───── PASSAGE TO READ
It was Jimmy Page’s idea that each group member would design his own symbol (to represent themselves) for Led Zeppelin IV. Plant said that his sign of a feather in a circle represented peace, truth, and courage. Jones’ design of a circle with three intersecting almond shapes would stand for competence and self-confidence. Bonham’s came from a tarot card with interlocking circles representing a unified trinity (but some have pointed out that is was the logo for Ballantine Ale – one of Bonham’s favorite beers). Page would not explain the meaning of his ZOSO symbol. Some have speculated that it came from Aleister Crowley satanic obsessions or a representation of the planet Saturn. Page stated “my symbol was about invoking and being invocative, and that’s all I’m going to say about it.”
In the end, “Stairway to Heaven” and the total effect of The ZOSO Masterpiece album known as Led Zeppelin IV helped to solidify the genre of “classic rock” and the classic rock radio format. Even the critics were positive about this album!
──────────
» **PROBLEMS TO WORK ON**
1 > In the passage on the Led Zeppelin IV symbols, why did each band member design a symbol, and whose idea was it? Answer in one to three sentences.
2 > Quote the rows from the line containing "This screenshot has" through the end of the rows, word for word, leaving out the pictures.
The rows have no connection to the passage on the Led Zeppelin IV symbols.
───── PROVIDED DATA
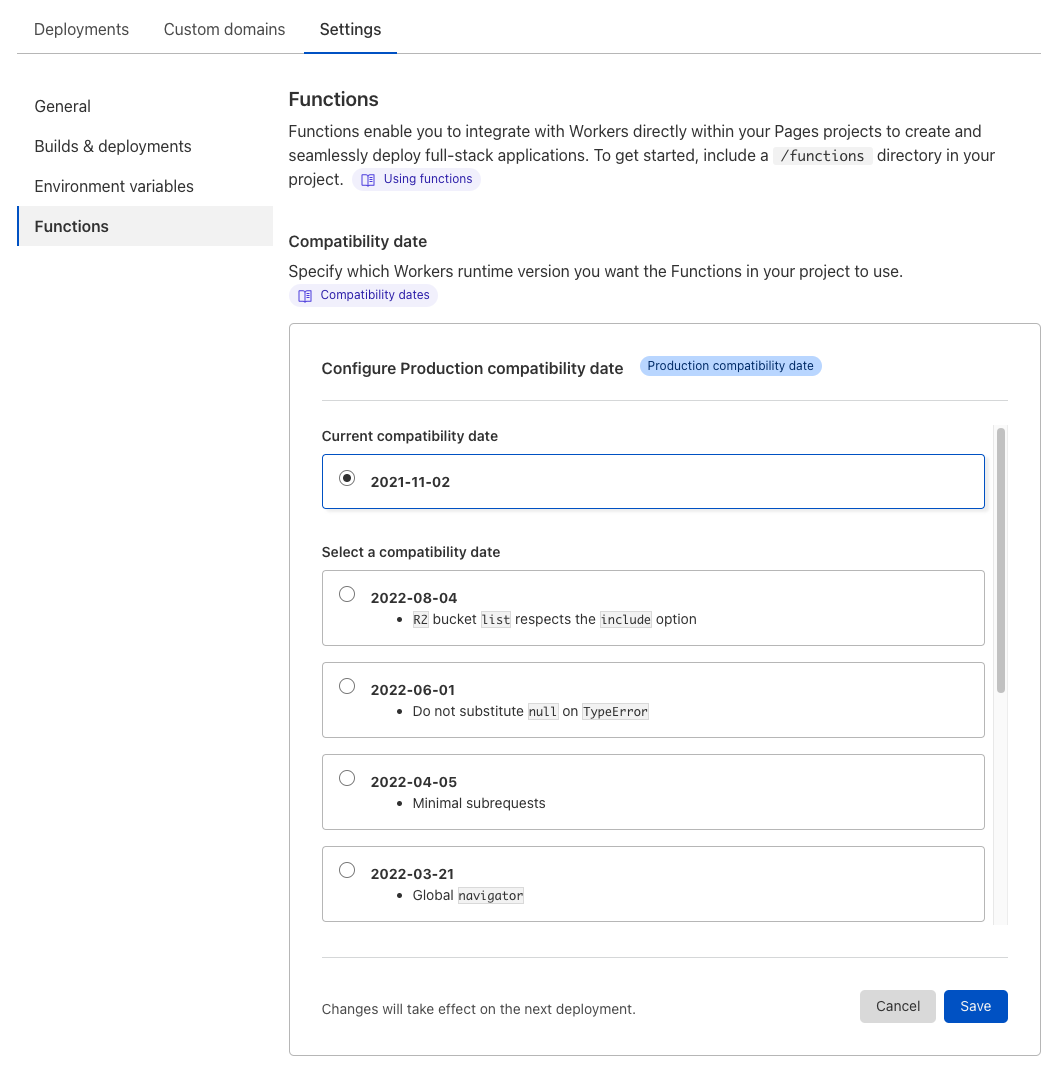1054x1067 pixels.
Task: Select the 2022-03-21 compatibility date radio
Action: pos(347,870)
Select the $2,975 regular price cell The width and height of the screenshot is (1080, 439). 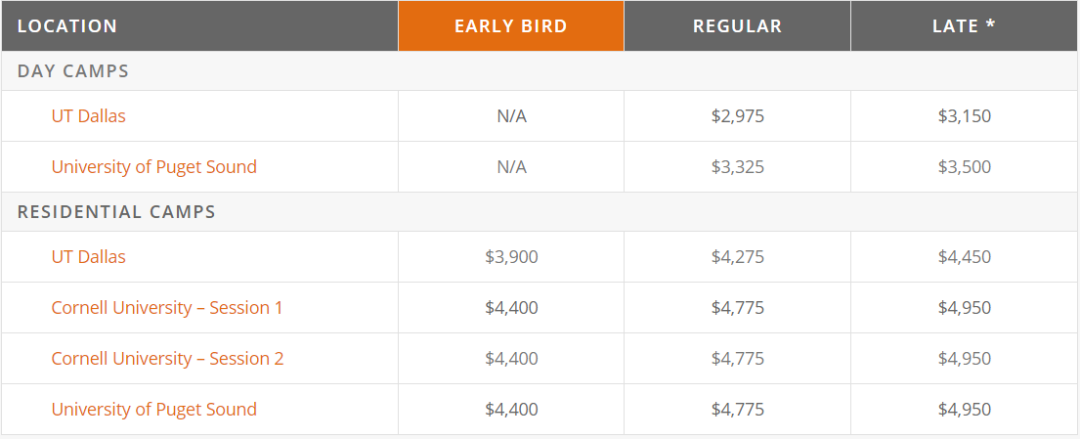737,116
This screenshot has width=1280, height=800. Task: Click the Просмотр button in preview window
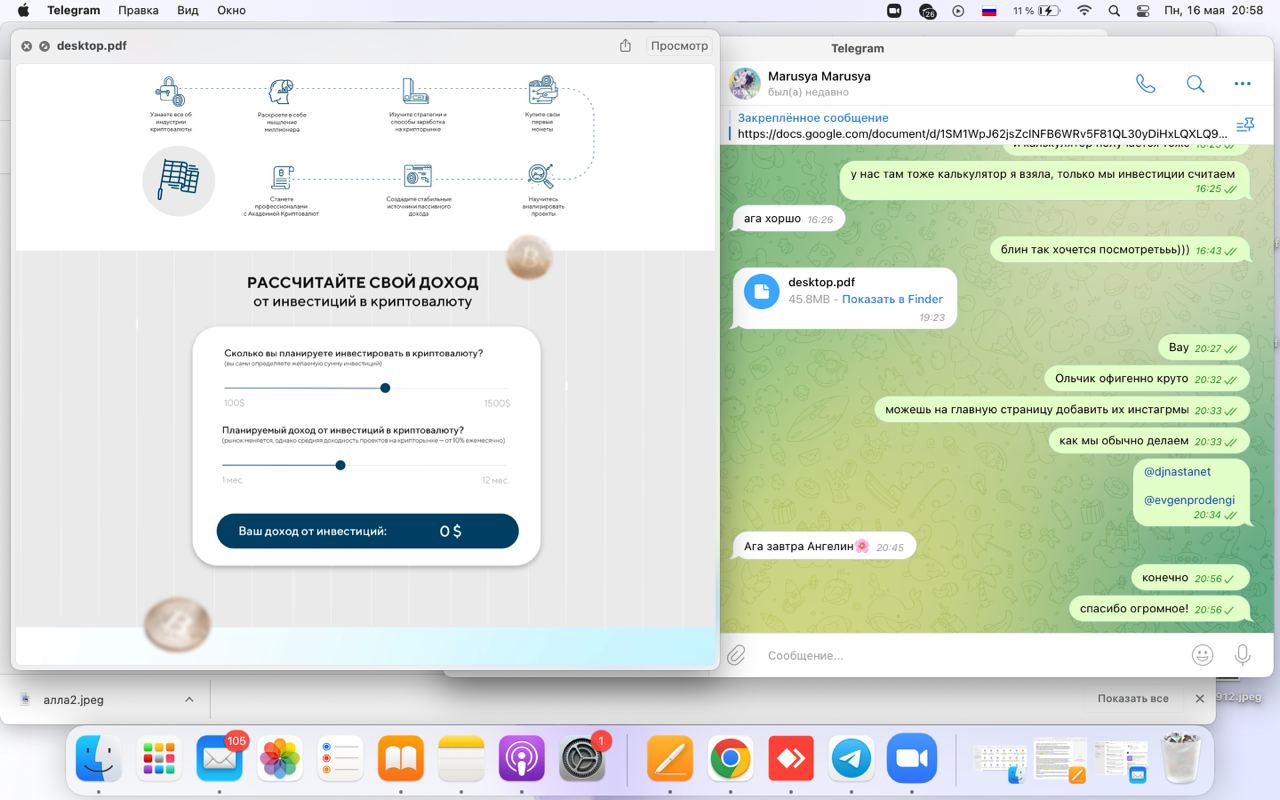pyautogui.click(x=679, y=46)
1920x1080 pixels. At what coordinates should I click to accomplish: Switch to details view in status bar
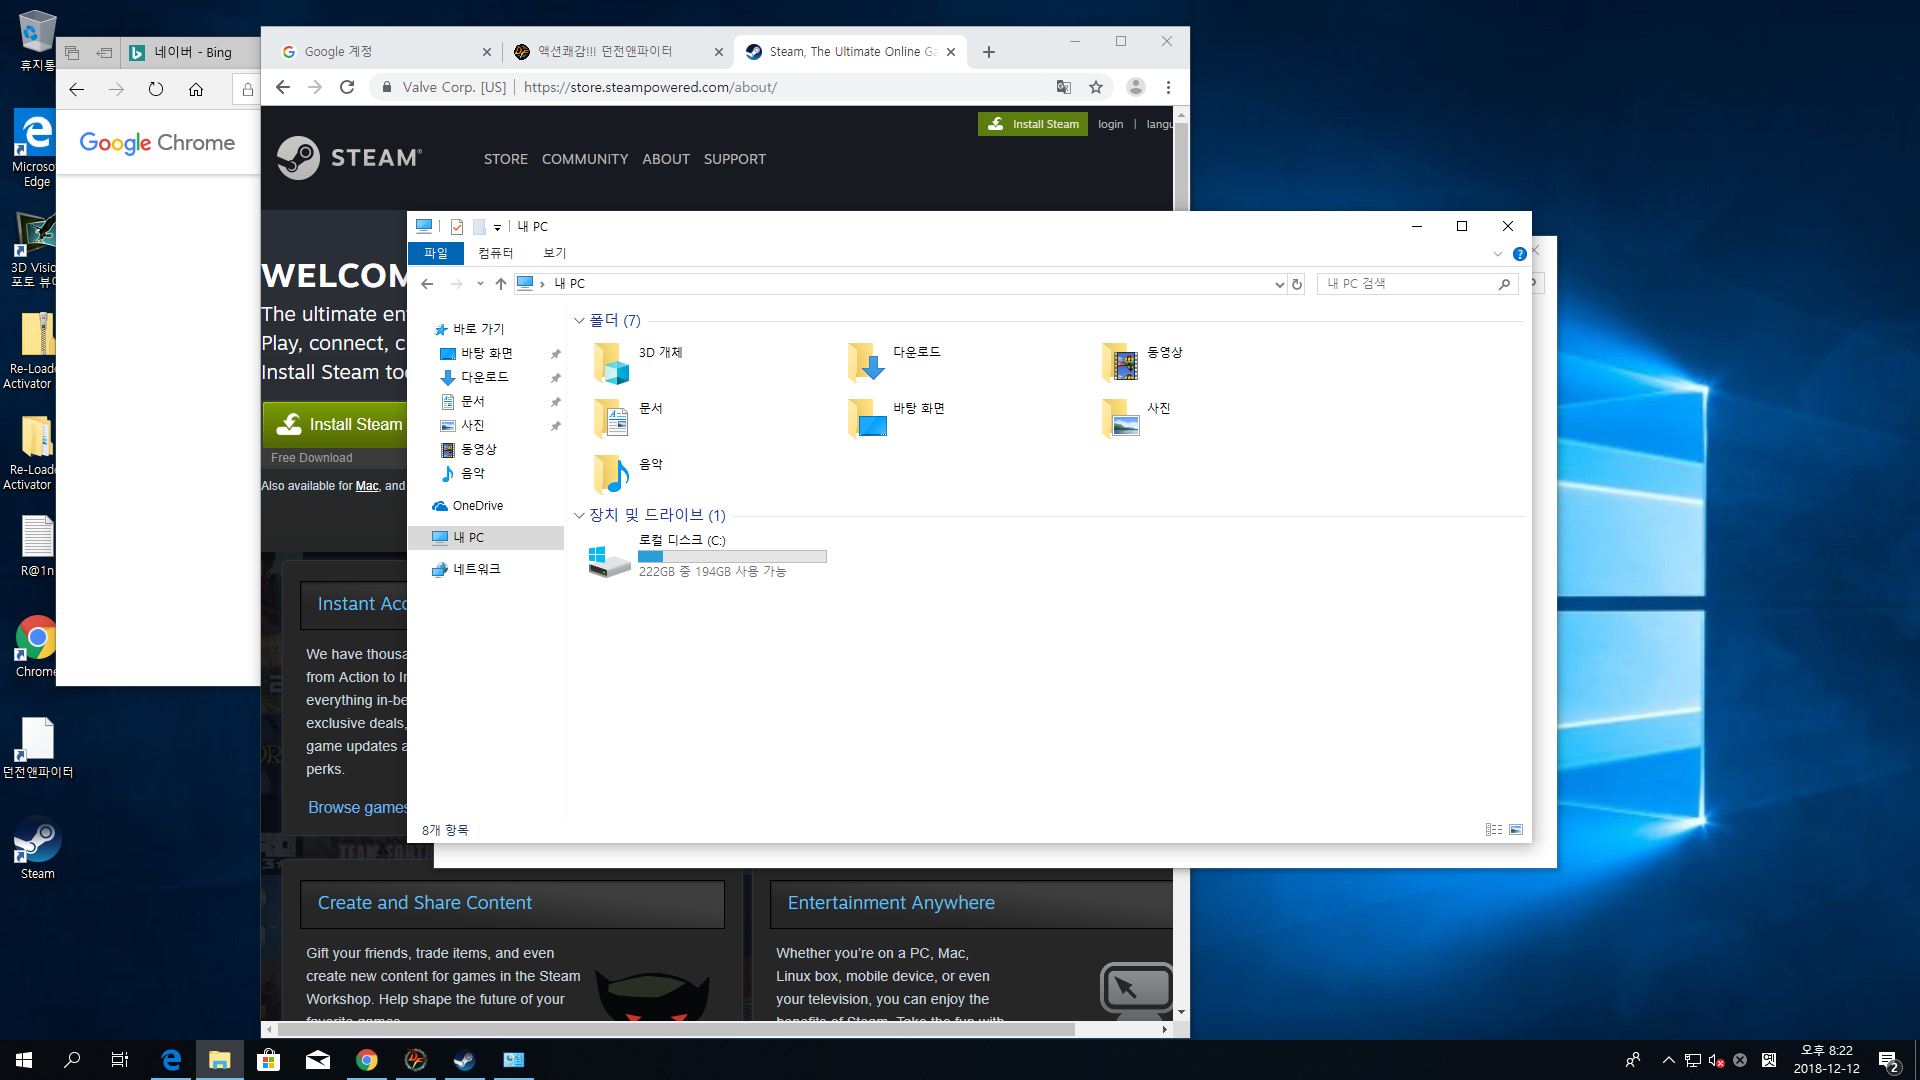(x=1493, y=830)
──────────
» **SOLUTIONS**
1 > It was Jimmy Page's idea. Each member designed his own symbol for Led Zeppelin IV to represent himself.

2 >
This screenshot has width=1280, height=800. Task: Click the Просмотр button in preview window
pyautogui.click(x=679, y=46)
1920x1080 pixels. At what coordinates should I click to accomplish: Switch to details view in status bar
(x=1493, y=830)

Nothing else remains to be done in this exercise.